What skincare routine do you recommend?
“We say cleanse once a day at night, but in the morning just splash with water. This will give you a nice environment of microbes. We have a five step regiment – cleanse, mist, serum, oil, and lastly sunscreen. For acne specifically, have the Treatment Line that incorporates oils, like safflower oil and sunflower oil which are rich in omega 6s. It turns out sebum, the kind of sebum that gets sticky and doesn’t go to the surface of the skin, is low in omega 6. So, you want to add that and it works wonders to clear up skin.
There’s this great misconception about avoiding oils when you have a problem with acne, but it’s counterintuitive. You actually want to embrace using oils when you have acne and the types of oils you want are the omega-3 and omega-6 fatty acid oils.”
What about the gut?
“A lot of people try to separate the skin from the gut. They ask, ‘If I put this on my skin, is it going to clear it up?’ But the problem starts in the gut, so it’s really important to make clear to people you start with the gut and your skin is the support.
We recommend for somebody who has hormonal breakouts that they can greatly benefit from taking supplements of vitamin B5. It’s water soluble. It does help for a lot of people. You need vitamin B5 to make hormones and you also need it to break down sebum and fat. When there is not enough vitamin B to perform both tasks, the body prioritizes and it won’t break down sebum as efficiently and you will get breakouts.”
Any last bit of skincare advice you want to share?
“When it comes to aging, there is one ingredient out there that doesn’t just prevent it, but it also reverses the signs of aging and that is vitamin A derivative. Studies have been showing for the past forty or fifty years that it works. People use it for acne because it helps to regulate sebum production and people use it for aging because it helps to promote collagen. It normalizes skin cell development.

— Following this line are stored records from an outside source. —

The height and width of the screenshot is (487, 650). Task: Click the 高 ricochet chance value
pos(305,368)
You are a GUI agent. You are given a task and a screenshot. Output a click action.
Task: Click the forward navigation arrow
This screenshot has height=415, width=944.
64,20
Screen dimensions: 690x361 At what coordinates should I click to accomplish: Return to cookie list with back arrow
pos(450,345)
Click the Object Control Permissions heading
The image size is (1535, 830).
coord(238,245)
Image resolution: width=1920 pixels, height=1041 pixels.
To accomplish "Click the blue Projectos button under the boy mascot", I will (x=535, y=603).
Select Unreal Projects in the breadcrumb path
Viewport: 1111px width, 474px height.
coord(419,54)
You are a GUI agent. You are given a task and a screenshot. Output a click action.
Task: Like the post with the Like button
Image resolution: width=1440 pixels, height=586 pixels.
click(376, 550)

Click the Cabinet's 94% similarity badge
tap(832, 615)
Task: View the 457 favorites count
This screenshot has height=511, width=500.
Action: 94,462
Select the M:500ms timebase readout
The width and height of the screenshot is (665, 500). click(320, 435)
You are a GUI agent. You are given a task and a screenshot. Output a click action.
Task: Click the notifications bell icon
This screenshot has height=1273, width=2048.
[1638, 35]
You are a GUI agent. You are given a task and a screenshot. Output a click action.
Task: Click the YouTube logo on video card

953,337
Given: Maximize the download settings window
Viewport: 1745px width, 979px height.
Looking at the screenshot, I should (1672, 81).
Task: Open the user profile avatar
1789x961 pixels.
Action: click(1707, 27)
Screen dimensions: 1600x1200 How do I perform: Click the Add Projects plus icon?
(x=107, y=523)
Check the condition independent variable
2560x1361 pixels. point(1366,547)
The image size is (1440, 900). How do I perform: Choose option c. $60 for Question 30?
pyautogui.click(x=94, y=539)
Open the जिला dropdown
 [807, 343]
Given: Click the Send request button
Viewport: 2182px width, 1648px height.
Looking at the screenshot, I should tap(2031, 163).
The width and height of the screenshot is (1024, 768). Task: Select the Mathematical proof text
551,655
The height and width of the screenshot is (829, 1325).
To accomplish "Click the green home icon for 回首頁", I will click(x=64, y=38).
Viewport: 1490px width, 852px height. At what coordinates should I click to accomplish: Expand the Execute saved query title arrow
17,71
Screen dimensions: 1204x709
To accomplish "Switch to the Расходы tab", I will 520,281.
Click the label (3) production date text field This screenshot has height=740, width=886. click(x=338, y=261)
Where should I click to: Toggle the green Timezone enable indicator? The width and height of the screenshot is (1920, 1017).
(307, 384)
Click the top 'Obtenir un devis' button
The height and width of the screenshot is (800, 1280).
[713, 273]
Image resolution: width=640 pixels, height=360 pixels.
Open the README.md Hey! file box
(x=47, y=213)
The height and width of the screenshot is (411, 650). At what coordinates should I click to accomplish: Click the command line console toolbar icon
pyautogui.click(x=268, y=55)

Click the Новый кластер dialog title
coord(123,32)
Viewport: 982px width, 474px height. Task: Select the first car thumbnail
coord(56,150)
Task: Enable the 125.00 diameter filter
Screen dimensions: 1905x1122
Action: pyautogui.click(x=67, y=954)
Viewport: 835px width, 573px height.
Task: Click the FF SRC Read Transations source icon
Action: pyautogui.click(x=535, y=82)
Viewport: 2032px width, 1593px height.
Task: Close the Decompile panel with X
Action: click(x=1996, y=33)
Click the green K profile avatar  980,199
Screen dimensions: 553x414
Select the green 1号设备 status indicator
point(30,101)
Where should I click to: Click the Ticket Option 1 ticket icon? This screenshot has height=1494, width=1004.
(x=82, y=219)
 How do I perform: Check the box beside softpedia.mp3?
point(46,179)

Let’s say you have damaged cells, vitamin A derivative will replace those unhealthy cells which can show up as pigmentation. Skin will start to regain its youthful contours on a good retinol program.
When you first start a retinol program you might breakout more or you might have peeling or redness. Many people think they’re allergic to it or they can’t use it, but actually, what they are experiencing is something called facial retinization. The retinol is going in deep to re-regulate the skin and develop normal healthy skin cells and it is pushing out the old unhealthy skin cells.
For a while, it looks like there is all this activity going on and there is, but it’s not an allergic reaction. It’s actually your skin getting better. But this is the discouraging part for many people.
The stuff works, but you just have to get the right one to work for your skin and power through the uncomfortable period in order to get the good results that you will get with a retinoid. It’s guaranteed.
We have a retinol we really like and we also have a Barrier Restore Serum that comes into play. Studies have shown that using something that helps barrier function will help to decrease the irritation you might have when you start a retinoid. So, what we say to people who have had problems with retinol in the past is use our Barrier Restore Serum by itself for a week and then start using the retinoid. You will find that you have much less of a reaction.”